Here we find The Kinks in the studio working on the song, bassist Peter Quaife
having just decided not to hand in his notice (yet) because he loves playing the
descending bass line intro, Dave figuring out the licks on his electric guitar,
Ray strumming the chords, Mick tapping softly in the background until it all
comes together. “What are the words Ray?” asks one of them. Ray approaches the
mike. “Dirty old river…”
As long as I gaze on…
It
was the cue for the theatre audience to rise as one and sing along, as did we.

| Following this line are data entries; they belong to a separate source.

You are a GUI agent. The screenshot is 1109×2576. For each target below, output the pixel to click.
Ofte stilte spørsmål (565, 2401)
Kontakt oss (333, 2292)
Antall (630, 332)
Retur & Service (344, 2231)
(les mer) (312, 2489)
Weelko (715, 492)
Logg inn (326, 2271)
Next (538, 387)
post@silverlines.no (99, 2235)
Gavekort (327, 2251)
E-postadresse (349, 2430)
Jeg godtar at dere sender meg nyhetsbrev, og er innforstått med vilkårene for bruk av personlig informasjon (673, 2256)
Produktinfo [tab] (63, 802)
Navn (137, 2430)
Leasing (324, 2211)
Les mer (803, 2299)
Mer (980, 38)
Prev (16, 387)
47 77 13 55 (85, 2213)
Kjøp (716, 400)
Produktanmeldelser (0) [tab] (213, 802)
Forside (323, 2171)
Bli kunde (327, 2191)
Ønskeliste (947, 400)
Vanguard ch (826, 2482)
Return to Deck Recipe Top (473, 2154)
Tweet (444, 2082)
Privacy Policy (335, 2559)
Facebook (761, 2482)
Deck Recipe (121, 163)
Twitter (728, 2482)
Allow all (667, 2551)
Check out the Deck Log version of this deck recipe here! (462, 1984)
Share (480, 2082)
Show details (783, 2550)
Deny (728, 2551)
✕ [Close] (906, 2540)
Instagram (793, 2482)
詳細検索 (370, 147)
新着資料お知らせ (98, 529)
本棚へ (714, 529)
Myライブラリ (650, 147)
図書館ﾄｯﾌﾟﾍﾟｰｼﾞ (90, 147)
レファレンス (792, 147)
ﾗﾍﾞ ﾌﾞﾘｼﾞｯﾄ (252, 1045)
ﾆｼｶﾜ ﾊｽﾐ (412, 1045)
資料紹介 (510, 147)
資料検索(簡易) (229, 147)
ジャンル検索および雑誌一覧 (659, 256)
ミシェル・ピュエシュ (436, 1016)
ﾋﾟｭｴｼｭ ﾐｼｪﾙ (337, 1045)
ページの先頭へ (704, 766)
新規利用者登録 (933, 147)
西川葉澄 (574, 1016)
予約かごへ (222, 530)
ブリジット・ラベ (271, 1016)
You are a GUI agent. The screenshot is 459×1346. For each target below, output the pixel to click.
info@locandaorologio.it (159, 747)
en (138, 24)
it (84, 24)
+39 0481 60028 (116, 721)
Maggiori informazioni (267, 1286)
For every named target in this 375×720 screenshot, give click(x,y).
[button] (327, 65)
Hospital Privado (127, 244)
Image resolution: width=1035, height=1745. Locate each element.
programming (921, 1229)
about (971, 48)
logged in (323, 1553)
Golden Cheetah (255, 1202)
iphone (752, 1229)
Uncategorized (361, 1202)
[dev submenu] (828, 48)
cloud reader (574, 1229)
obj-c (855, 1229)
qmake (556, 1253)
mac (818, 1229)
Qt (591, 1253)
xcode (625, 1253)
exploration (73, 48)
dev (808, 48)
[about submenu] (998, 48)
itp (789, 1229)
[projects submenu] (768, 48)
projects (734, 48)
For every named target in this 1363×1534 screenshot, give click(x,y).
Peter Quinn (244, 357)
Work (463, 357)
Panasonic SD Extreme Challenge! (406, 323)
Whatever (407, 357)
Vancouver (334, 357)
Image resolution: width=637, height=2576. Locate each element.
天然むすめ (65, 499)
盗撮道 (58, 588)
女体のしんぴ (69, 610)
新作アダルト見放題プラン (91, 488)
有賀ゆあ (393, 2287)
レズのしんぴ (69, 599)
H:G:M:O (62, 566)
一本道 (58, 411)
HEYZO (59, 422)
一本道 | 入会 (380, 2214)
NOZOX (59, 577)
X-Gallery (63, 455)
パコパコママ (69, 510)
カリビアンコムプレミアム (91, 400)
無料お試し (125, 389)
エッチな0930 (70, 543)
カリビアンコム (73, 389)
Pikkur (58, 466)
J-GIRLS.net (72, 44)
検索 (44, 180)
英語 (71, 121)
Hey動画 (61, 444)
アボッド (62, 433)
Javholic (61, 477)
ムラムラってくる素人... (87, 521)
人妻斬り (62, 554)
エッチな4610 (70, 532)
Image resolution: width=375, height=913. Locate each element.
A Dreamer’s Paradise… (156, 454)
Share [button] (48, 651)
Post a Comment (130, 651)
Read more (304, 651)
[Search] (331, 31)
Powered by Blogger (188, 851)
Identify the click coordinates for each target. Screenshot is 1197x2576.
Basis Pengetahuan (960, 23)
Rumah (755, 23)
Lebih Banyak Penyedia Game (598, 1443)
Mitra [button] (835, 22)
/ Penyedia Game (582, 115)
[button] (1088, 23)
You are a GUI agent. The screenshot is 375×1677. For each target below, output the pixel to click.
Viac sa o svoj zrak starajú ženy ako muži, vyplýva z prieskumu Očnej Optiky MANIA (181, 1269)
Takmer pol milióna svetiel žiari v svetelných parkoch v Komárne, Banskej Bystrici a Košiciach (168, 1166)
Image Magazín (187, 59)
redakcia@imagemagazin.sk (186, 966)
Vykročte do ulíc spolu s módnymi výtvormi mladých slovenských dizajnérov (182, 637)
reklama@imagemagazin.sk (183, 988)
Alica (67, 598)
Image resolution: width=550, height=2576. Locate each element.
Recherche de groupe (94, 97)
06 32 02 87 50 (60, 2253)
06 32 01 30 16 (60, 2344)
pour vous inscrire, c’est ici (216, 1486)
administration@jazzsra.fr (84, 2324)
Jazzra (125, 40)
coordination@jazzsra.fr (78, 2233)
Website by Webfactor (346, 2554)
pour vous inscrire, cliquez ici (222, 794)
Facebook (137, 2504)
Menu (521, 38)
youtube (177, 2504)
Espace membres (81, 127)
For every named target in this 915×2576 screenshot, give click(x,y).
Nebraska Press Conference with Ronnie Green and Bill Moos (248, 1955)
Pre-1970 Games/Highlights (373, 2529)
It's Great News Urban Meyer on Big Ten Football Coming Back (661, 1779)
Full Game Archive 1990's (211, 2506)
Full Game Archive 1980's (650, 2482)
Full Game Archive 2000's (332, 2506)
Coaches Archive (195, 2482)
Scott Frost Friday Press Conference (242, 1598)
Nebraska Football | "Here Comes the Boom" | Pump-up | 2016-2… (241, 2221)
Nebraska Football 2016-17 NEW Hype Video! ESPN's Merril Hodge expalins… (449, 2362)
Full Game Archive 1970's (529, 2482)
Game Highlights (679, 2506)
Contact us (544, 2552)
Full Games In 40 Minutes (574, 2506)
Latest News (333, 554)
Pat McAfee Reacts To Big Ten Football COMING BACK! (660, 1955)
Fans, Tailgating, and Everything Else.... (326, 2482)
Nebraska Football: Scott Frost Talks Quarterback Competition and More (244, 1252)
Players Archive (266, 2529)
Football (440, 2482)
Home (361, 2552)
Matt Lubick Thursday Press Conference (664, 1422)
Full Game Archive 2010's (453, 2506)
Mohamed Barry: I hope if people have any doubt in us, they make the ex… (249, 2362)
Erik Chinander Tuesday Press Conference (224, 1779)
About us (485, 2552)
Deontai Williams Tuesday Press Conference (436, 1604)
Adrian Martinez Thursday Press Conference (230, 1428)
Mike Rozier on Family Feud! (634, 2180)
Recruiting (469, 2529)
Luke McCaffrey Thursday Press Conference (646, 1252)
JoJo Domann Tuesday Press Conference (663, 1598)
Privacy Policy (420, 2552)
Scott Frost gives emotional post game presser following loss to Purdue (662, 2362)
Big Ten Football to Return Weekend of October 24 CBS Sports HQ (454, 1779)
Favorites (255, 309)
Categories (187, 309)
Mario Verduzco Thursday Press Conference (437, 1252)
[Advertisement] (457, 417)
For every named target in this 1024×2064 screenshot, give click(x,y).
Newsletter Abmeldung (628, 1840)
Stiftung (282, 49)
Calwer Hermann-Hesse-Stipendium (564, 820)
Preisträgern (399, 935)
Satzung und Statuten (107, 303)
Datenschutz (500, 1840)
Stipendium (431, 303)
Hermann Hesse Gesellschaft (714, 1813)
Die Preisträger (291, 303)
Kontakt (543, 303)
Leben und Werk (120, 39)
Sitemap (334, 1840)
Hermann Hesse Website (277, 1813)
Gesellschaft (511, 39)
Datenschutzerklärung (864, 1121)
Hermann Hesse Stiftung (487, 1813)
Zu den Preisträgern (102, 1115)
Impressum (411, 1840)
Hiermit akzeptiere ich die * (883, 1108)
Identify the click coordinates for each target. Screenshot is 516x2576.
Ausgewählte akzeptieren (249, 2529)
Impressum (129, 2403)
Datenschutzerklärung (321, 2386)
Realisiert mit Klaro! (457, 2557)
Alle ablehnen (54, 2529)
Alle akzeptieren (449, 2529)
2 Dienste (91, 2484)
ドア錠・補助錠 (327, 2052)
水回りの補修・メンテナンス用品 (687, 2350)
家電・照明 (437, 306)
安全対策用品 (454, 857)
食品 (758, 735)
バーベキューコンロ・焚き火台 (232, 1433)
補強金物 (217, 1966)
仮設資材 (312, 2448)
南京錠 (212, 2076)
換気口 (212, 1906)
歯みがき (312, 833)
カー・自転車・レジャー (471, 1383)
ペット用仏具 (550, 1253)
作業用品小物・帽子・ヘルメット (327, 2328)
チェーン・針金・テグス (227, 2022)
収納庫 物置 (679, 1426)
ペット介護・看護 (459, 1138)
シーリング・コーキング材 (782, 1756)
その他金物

Back in the nineties I used to drive my two children to primary school each
morning and (to discourage squabbling) I taught them to sing this lovely song
as we made our way down Percy Road past Ravenscourt Park to Flora Gardens. They’re
no longer kids nowadays but as I glanced across the seats I noted that they
still remember the words; paradise and the Southbank sunset were ours. Thanks L,
O & S, and thanks Ray for this wonderful song.